╭─ Extract provided

A particular problem I have with the princesses who paired off is that it seems like every one of them married their first love. Many of these women are of the ages where they’re still finding themselves, and yet they settle in. True, their cases are extreme, but have we set up a mentality with Disney Princesses that girls must find love young and marry the first man they fall for? Why must my friend claim that she will try to make it work with a boy because they’ve been together for a year, and can give no other reason?
Not to mention, some of these situations if applied to life could end rather badly. Snow White convinces seven men to let her live in their home. Aurora tells a stranger where she lives. Ariel makes a deal with a rather nasty person rather then try to find her own solution. Pocahontas rather then grabbing her father’s arm to stop the execution of John smith, tosses her head over his. Mulan runs off and joins the army in a time of war-the least she should have been worried about was getting killed. Instead it’s displayed with several animated musical numbers, and portrayed as fun and games. Rapunzel walks into a bar of ruffians and thugs and manages to make them be good. Can you imagine if an eighteen-year-old girl with nothing more then a frying pan walked into a biker bar?
In conclusion, the Disney Princess movies are like video games or old cartoons. They alone do not cause problems in people or children. If they are used as babysitters, yes, children will believe that music and magic will save the day, like we seem to think children believe their friends will respawn if shot or people will survive strapping themselves to an acme rocket. However if the child has someone to clarify and explain things, and they aren’t constantly in front of a TV screen, they might just pick up some valuable lessons.

╰─
╭─ Supplied information

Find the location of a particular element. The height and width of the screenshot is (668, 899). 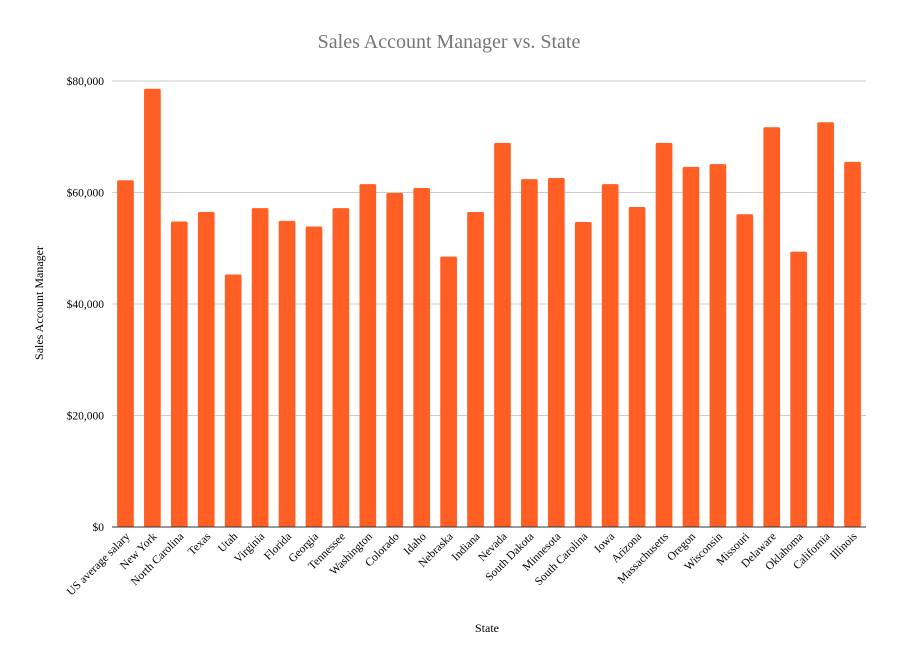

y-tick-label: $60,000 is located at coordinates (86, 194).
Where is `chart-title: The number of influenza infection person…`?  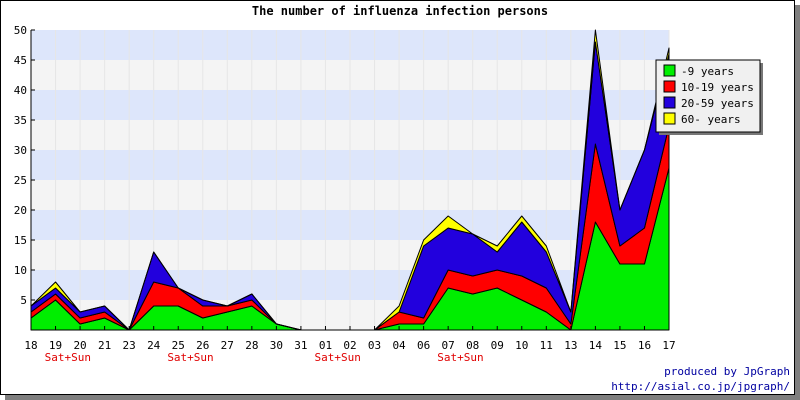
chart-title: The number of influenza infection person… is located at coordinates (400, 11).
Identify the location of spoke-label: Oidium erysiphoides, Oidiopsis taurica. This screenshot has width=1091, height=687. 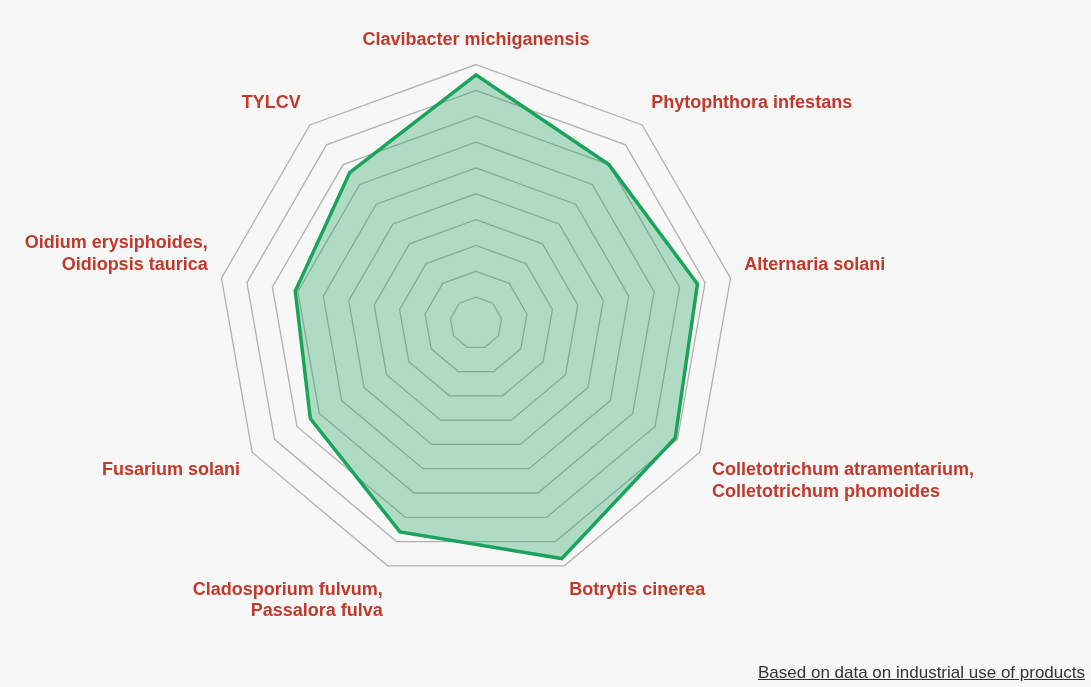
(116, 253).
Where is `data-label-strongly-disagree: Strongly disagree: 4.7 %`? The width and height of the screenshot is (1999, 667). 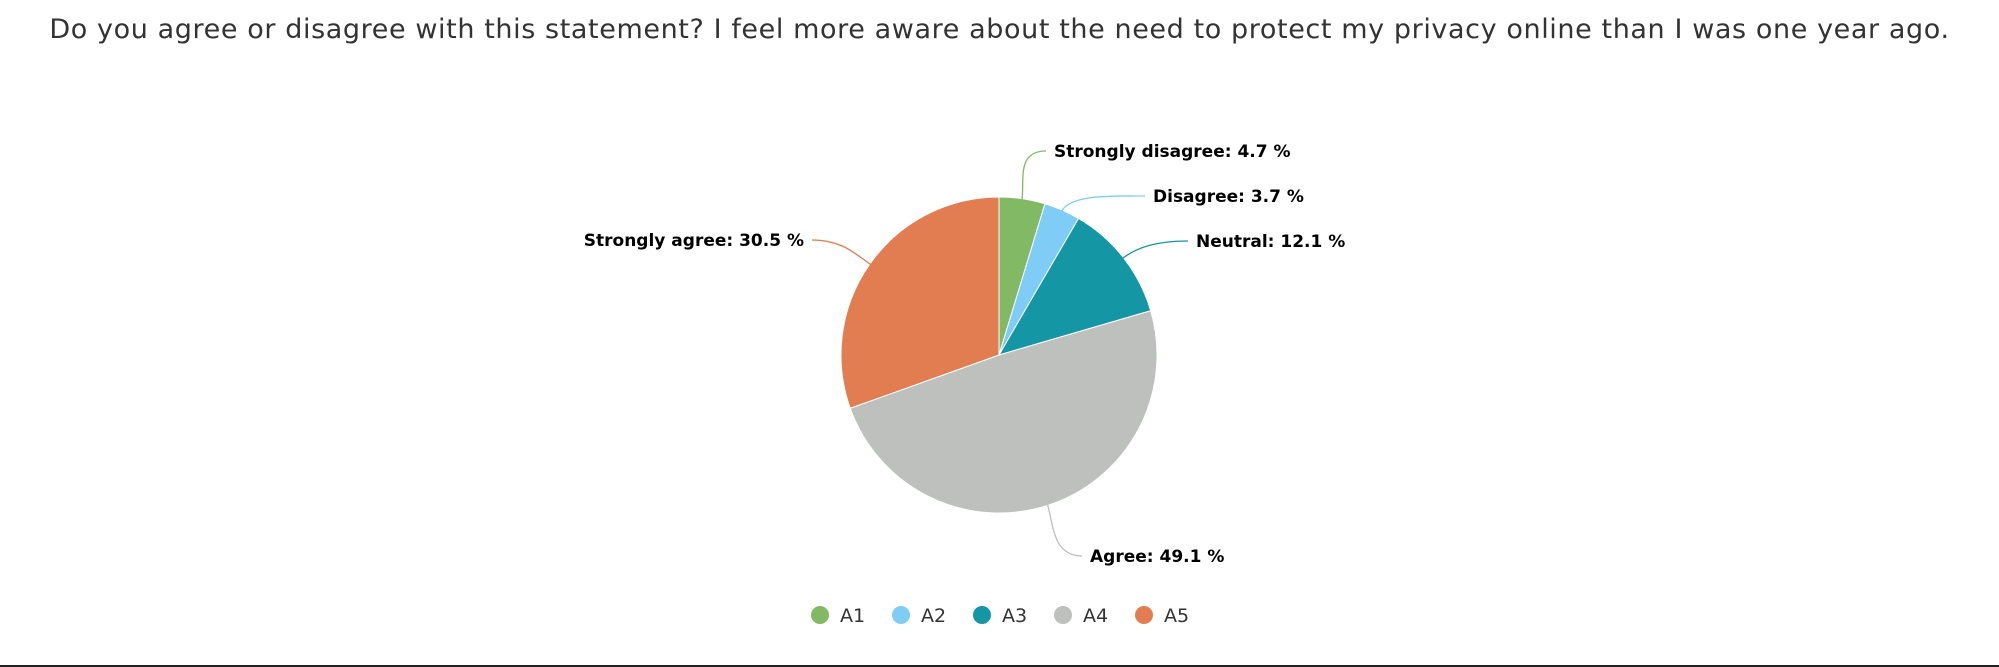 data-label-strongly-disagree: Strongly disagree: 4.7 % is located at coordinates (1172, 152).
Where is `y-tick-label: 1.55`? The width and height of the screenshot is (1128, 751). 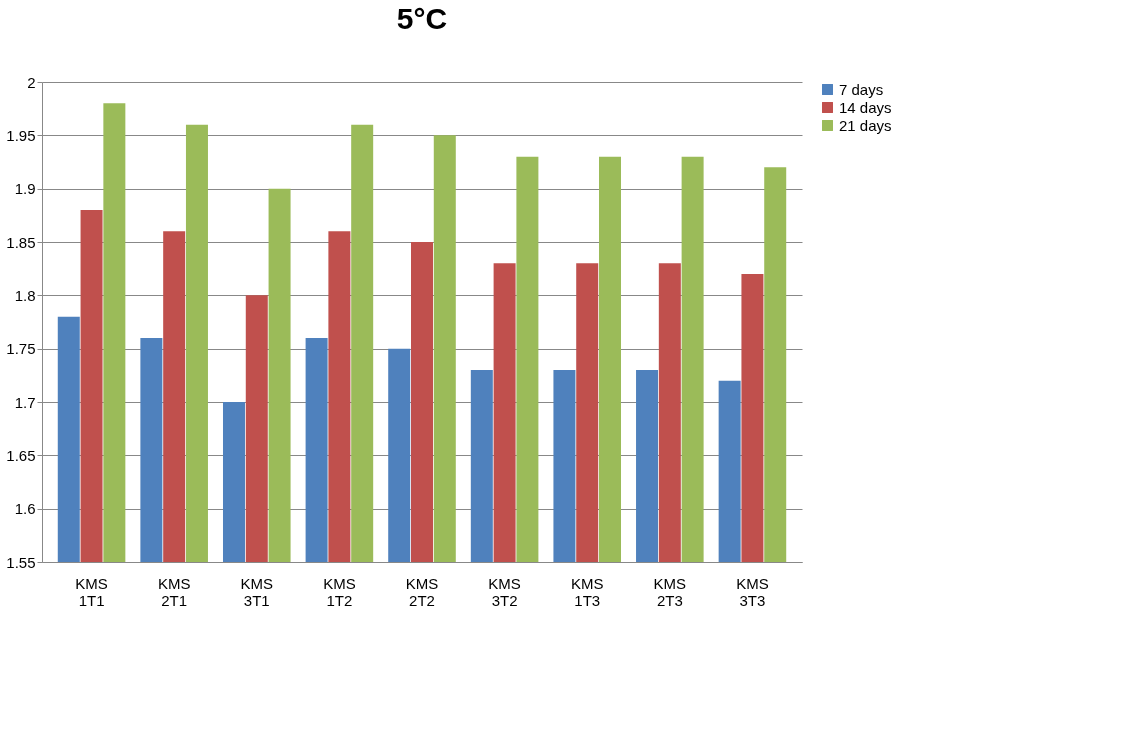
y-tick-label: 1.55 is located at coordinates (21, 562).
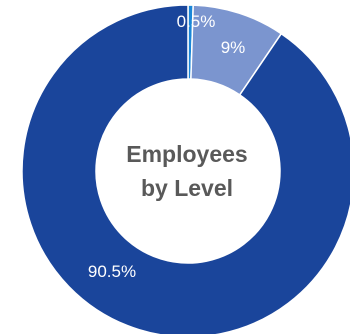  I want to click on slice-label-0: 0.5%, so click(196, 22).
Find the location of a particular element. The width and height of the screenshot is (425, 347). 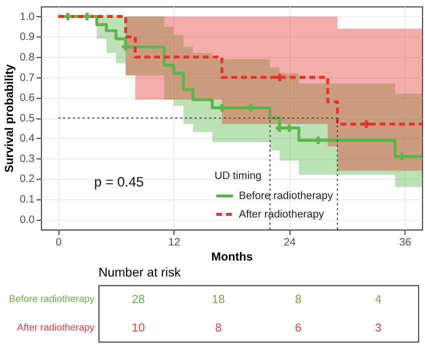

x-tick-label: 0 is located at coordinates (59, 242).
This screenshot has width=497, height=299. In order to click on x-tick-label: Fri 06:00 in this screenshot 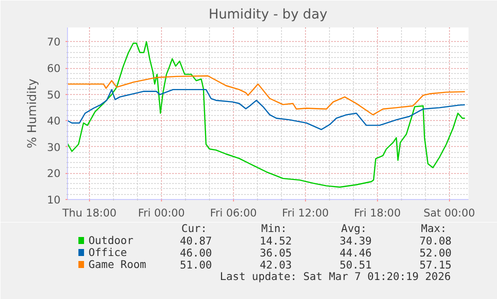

╰─

__Exercise requirements__:
In the passage on Disney Princesses, what does the concluding paragraph liken the Disney Princess movies to?

__Answer for this exercise__:
Video games or old cartoons.